What you will do - A word-for-word restatement of all the records is the required answer.

Collected data
===============
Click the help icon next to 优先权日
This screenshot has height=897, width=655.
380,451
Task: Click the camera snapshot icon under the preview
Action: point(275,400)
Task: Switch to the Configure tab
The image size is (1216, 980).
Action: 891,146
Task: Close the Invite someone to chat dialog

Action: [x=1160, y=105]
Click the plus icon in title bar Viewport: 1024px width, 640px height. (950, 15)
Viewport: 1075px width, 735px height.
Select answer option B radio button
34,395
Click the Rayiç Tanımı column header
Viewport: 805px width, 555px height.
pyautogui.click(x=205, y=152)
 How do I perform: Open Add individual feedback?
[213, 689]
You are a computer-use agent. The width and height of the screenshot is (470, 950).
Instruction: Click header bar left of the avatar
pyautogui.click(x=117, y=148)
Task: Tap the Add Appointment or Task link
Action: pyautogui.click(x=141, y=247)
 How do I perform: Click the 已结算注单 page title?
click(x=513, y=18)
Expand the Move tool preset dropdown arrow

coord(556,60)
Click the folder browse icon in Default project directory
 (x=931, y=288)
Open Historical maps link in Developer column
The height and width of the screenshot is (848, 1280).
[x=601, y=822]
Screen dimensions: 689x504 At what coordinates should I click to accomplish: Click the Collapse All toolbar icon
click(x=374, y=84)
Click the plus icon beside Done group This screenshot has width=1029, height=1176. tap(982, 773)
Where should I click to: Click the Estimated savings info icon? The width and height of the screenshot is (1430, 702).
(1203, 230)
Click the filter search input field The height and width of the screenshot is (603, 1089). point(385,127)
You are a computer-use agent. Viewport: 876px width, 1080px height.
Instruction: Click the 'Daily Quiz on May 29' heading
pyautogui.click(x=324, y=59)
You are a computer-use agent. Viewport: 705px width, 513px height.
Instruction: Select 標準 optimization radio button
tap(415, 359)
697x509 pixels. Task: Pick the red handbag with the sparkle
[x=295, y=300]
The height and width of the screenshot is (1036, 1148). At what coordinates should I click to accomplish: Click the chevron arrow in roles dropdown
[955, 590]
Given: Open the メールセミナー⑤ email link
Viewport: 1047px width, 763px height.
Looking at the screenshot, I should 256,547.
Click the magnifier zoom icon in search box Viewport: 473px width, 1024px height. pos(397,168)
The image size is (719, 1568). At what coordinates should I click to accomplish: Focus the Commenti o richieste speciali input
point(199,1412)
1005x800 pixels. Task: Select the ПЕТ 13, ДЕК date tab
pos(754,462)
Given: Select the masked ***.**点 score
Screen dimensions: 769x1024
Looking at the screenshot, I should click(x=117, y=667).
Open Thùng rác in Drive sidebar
===============
Your response -
Click the help icon next to 优先权日
This screenshot has height=897, width=655.
380,451
Task: Click the camera snapshot icon under the preview
Action: point(275,400)
Task: Switch to the Configure tab
The image size is (1216, 980).
Action: 891,146
Task: Close the Invite someone to chat dialog

Action: [x=1160, y=105]
Click the plus icon in title bar Viewport: 1024px width, 640px height. (950, 15)
Viewport: 1075px width, 735px height.
Select answer option B radio button
34,395
Click the Rayiç Tanımı column header
Viewport: 805px width, 555px height.
pyautogui.click(x=205, y=152)
 How do I perform: Open Add individual feedback?
[213, 689]
You are a computer-use agent. The width and height of the screenshot is (470, 950).
Instruction: Click header bar left of the avatar
pyautogui.click(x=117, y=148)
Task: Tap the Add Appointment or Task link
Action: pyautogui.click(x=141, y=247)
 How do I perform: Click the 已结算注单 page title?
click(x=513, y=18)
Expand the Move tool preset dropdown arrow

coord(556,60)
Click the folder browse icon in Default project directory
 (x=931, y=288)
Open Historical maps link in Developer column
The height and width of the screenshot is (848, 1280).
[x=601, y=822]
Screen dimensions: 689x504 At what coordinates should I click to accomplish: Click the Collapse All toolbar icon
click(x=374, y=84)
Click the plus icon beside Done group This screenshot has width=1029, height=1176. tap(982, 773)
Where should I click to: Click the Estimated savings info icon? The width and height of the screenshot is (1430, 702).
(1203, 230)
Click the filter search input field The height and width of the screenshot is (603, 1089). point(385,127)
You are a computer-use agent. Viewport: 876px width, 1080px height.
Instruction: Click the 'Daily Quiz on May 29' heading
pyautogui.click(x=324, y=59)
You are a computer-use agent. Viewport: 705px width, 513px height.
Instruction: Select 標準 optimization radio button
tap(415, 359)
697x509 pixels. Task: Pick the red handbag with the sparkle
[x=295, y=300]
The height and width of the screenshot is (1036, 1148). At what coordinates should I click to accomplish: Click the chevron arrow in roles dropdown
[955, 590]
Given: Open the メールセミナー⑤ email link
Viewport: 1047px width, 763px height.
Looking at the screenshot, I should 256,547.
Click the magnifier zoom icon in search box Viewport: 473px width, 1024px height. pos(397,168)
The image size is (719, 1568). At what coordinates should I click to accomplish: Focus the Commenti o richieste speciali input
point(199,1412)
1005x800 pixels. Task: Select the ПЕТ 13, ДЕК date tab
pos(754,462)
Given: Select the masked ***.**点 score
Screen dimensions: 769x1024
Looking at the screenshot, I should click(x=117, y=667).
Open Thùng rác in Drive sidebar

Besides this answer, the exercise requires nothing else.